Data records
┌──

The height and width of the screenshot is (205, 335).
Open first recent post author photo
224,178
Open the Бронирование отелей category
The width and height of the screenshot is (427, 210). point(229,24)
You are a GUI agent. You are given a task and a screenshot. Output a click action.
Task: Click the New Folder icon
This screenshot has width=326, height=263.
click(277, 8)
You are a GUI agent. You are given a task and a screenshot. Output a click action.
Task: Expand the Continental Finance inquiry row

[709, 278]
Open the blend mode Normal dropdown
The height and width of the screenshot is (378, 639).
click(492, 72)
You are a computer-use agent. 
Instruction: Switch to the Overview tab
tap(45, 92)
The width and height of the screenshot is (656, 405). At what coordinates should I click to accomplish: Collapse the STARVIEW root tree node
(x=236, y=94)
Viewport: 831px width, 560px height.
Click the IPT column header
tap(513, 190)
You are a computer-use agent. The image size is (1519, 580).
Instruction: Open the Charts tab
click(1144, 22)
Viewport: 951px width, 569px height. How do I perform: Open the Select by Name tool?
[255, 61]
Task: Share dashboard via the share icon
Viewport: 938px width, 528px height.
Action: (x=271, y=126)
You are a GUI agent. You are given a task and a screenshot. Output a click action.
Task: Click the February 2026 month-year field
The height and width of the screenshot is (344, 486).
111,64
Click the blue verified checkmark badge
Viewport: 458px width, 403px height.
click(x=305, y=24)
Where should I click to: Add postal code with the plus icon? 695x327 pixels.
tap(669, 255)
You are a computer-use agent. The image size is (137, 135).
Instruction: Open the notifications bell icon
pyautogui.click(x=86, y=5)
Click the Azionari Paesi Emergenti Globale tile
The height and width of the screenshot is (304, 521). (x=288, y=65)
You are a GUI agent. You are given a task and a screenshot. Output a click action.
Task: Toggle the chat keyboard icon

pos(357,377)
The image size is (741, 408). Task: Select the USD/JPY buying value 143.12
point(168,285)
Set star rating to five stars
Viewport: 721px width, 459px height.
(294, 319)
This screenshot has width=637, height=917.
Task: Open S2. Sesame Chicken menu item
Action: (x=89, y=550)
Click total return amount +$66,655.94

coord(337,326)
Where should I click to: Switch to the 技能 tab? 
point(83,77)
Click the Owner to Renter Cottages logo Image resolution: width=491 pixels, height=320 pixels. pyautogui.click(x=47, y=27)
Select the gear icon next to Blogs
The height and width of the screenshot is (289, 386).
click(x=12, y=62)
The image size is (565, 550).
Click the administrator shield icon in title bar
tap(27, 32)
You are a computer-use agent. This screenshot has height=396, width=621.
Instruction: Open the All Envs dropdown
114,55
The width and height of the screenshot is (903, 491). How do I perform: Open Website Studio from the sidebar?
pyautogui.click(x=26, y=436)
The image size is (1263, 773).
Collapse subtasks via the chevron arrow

└──

- **Directions for this task**: Wherever the string "computer" occurs in the data, copy the line that holds it.

- **Expected output**:
You are a computer-use agent. 
You are a computer-use agent. The image size is (1519, 580).
You are a computer-use agent. The image size is (137, 135).
You are a computer-use agent. This screenshot has height=396, width=621.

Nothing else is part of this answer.